Ce témoignage tord le cou à la légende selon laquelle la zone est du pays n'a connu qu'une forme adoucie de la dictature polpotiste par rapport à l'ouest, où les charniers de victimes, ensevelies parfois vivantes, abondent. Dès avant la prise de Phnom Penh, les Khmers rouges s'exerçaient ici à un règne sanglant, comme le suggérait la CIA américaine dans une incrédulité générale.
Kham Thoeun, comme d'autres, prit sa décision : s'enfuir. Un mois de marche dans la jungle vers le nord, à l'été 1975, et il se retrouva à Pakse, au Laos. Il y trouva un petit boulot de garçon de café. La guerre était finie. Les communistes avaient gagné la partie en Indochine. Sous Pol Pot, la tragédie du Cambodge commençait.
"Puis en 1978, des conseillers vietnamiens sont venus au Laos rassembler d'anciens soldats cambodgiens pour partir s'entraîner au Vietnam et former une armée contre Pol Pot. Nous fûmes 300 volontaires". Volontaires ? "Absolument ! Nous voulions en finir avec Pol Pot et ses proches. Ils avaient tué tant de monde". Ils participèrent à l'entrée des troupes vietnamiennes qui allaient mettre fin, le 7 janvier 1979, à l'expérience totalitaire du Kampuchéa démocratique. "Si c'était à refaire, je le referais, ajoute Kham Thoeun. Je veux absolument aller à Phnom Penh. Je veux savoir ce qui est dit au sujet de ces hommes. Comment le tribunal les traite, les condamne. C'est mon dernier acte politique".
Tout le monde n'est pas aussi passionné, à Taveng. Thie Sokun, la tenancière de l'une des deux gargotes du village, n'a pas "le temps de s'occuper de ce procès". D'ailleurs, dit-elle, "nous n'avons aucune information. C'est une affaire qui ne regarde que Phnom Penh". Elle est pourtant chef adjoint du village.
Venue des bords du Mékong, plus à l'ouest, elle s'est installée ici en 1996, quand le gouvernement de Hun Sen, l'actuel premier ministre, a négocié la reddition des insurgés khmers rouges de ces parages.

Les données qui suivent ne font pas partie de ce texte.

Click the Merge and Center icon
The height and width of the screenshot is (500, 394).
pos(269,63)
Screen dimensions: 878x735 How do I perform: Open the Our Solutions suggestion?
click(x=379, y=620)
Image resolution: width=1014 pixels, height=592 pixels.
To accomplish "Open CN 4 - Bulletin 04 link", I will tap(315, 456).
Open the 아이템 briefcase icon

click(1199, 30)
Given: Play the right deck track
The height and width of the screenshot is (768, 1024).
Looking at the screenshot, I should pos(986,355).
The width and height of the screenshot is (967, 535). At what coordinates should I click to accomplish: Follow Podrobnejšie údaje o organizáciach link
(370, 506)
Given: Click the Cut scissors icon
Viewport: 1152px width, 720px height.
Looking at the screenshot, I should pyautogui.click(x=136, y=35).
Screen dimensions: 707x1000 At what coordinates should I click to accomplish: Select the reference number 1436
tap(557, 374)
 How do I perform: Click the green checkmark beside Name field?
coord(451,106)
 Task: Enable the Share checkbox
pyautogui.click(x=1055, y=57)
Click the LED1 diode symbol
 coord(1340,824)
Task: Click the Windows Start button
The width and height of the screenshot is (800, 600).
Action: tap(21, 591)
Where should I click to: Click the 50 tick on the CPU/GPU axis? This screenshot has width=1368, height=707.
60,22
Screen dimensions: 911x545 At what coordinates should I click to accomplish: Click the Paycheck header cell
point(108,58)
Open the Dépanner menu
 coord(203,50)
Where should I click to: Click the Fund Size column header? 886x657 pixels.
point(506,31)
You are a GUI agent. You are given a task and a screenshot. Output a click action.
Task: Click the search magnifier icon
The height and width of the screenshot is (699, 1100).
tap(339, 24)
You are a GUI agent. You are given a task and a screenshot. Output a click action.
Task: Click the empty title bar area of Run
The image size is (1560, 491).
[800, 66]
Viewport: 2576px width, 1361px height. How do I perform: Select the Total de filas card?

Arrivée avec ses cinq enfants pour fuir un mari qui s'était mis en ménage avec une autre femme, elle a obtenu du gouvernement un prêt lui permettant de construire son échoppe.
Kham Thoeun, pour services rendus au pays, a quant à lui obtenu une maison qu'il a ensuite revendue pour payer ses soins médicaux, sa maigre retraite ne suffisant pas. Il s'est installé chez des neveux. Au cours de toutes ces années de combat, il n'a jamais rencontré Pol Pot ou aucun des grands chefs Khmers rouges en procès à Phnom Penh.